Kickstarter is over and what a campaign it was. WE MADE IT! WOOOOOO!
But seriously, celebration’s over, and it’s time to get back to work. When I started this project, I was a novice artist at best, and I’d like to think I’ve come a long way. Today I want to talk about the one of the hardest challenges for the uninitiated: FX animation! FX is a valuable skill; they do so much for gamefeel and player satisfaction. From residual dust when the character jumps, to large scale explosions, good effects go a long way toward making your project look polished. Usually you hire a guy who specializes in FX, but why hire a guy when your current art-team-of-one can struggle through it? So here I am, through the frustration and countless hours of trial and error to show you some of my findings. Let’s start with my most recent explosion.
This explosion was a two day affair. We won’t worry about the color dynamics, that’s a little advanced for an introduction post. (That, and I’m still very new to it.) Let’s instead look at the anatomy of an explosion, and how it forms and dissipates. There are several rules to keep in mind when working on an explosion.
1.) Explosions are made up of particles. It seems to go without saying, but keeping this in mind will help during the birth, life, and eventual decay of the explosion. Everything with how the explosion works and why it looks “right” stems from this fact.
2.) These particles are in no way attached to each other. It’s important to realize that the solid shape you are drawing is just an illusion coming from the rapidly expanding particles. It’s not a single shape — it’s a bunch of particles overlapping. This means a dust cloud has no inherent elasticity. It will never decrease in size or expand to a higher level and bounce back, as is the case with most animation.
3.) All explosions emanate from a single point. Sometimes the direction can be affected by wind or environmental conditions, but we’re not worried about that for this example.
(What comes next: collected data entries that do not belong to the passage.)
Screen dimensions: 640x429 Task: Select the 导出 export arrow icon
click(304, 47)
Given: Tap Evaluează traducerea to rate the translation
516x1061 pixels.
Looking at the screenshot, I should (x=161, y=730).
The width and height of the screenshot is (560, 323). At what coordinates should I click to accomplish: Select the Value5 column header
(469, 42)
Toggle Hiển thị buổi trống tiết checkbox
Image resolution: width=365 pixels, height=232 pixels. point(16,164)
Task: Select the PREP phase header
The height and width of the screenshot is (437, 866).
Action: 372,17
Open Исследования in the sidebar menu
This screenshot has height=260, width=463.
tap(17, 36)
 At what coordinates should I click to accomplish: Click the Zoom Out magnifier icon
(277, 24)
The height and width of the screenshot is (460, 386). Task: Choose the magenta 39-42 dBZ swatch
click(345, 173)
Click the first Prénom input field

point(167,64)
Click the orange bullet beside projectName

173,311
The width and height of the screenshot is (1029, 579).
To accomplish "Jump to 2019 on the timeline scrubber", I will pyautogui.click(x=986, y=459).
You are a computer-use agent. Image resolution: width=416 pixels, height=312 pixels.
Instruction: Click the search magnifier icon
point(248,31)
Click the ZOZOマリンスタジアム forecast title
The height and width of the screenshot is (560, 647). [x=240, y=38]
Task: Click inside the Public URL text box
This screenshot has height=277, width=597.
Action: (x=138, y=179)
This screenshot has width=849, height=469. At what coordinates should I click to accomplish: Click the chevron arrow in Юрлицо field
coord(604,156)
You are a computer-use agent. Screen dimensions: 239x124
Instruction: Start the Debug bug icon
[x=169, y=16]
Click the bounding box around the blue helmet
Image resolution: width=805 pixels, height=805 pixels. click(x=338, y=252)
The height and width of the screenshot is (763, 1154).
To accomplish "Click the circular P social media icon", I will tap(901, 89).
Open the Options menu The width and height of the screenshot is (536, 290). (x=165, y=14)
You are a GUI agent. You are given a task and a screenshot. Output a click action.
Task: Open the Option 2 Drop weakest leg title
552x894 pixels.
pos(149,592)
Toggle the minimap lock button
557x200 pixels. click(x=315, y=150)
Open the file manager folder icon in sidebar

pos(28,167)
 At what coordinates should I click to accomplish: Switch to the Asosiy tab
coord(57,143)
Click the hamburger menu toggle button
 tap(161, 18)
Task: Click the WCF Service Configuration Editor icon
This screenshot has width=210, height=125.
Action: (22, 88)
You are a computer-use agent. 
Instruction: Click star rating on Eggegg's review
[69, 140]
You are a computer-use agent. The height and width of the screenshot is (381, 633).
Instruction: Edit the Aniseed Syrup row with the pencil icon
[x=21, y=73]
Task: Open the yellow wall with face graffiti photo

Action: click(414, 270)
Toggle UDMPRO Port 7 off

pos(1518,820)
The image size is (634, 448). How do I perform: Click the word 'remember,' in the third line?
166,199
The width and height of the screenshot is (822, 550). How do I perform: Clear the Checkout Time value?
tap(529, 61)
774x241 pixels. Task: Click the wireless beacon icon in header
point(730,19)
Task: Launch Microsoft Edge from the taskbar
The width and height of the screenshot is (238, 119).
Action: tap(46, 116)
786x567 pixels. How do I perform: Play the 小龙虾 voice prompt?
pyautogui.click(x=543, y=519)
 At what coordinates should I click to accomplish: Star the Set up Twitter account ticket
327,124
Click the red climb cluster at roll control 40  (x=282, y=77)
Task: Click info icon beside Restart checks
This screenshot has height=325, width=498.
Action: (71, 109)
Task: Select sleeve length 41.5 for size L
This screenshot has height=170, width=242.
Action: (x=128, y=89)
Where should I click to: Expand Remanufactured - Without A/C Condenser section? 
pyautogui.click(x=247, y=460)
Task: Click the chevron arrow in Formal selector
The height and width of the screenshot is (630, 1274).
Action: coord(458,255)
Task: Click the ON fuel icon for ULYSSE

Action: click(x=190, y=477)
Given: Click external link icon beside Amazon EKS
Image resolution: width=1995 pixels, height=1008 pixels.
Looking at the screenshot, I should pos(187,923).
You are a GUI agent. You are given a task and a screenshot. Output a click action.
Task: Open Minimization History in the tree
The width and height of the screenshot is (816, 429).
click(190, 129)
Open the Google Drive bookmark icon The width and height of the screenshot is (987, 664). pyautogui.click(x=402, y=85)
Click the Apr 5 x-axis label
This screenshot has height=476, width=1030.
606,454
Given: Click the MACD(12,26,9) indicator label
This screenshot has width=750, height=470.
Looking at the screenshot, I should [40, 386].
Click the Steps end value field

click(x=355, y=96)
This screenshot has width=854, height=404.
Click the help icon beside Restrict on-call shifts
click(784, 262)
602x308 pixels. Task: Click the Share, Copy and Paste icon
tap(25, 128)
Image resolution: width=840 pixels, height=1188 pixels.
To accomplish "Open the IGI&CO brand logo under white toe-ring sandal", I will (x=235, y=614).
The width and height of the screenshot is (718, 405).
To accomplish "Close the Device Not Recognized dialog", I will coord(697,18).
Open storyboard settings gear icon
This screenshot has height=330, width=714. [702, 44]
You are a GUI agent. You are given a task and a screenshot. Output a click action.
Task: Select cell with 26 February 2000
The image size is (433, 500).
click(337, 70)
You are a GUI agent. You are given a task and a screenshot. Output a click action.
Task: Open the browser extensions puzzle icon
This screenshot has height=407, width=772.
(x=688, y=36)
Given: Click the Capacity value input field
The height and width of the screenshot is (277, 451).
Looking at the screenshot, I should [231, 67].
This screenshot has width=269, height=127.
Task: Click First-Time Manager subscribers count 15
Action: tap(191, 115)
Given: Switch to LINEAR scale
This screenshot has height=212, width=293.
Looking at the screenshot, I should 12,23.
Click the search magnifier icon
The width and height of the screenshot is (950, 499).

As you can see in the image below, in this explosion we have three points, but they’re really just 3 explosions happening in the same space and time-frame. Each influences the dust cloud in a similar way, pushing it outward from the particular explosion’s center. When you do this enough times, you’ll notice the animation will start to form itself. From the very first frame of animation, your explosion is set on an “optimal path.” The explosion has only one way that initial frame can properly expand. Your job as the artist is to see the pattern and to simply nurture the explosion.
“But ZACH! That doesn’t make any sense! Can’t I draw an explosion any way I want?” While the artist definitely gets to decide on the style of the explosion, they do not get to decide how the explosion is formed. That’s the job of the laws of physics. once the first frame is drawn, the rest of that explosion’s course has been decided. In order to influence my dust cloud, I added compound explosions. It’s a neat effect, but not for the beginner. You need a thorough understanding of the process before you can problem solve for things like compound explosions.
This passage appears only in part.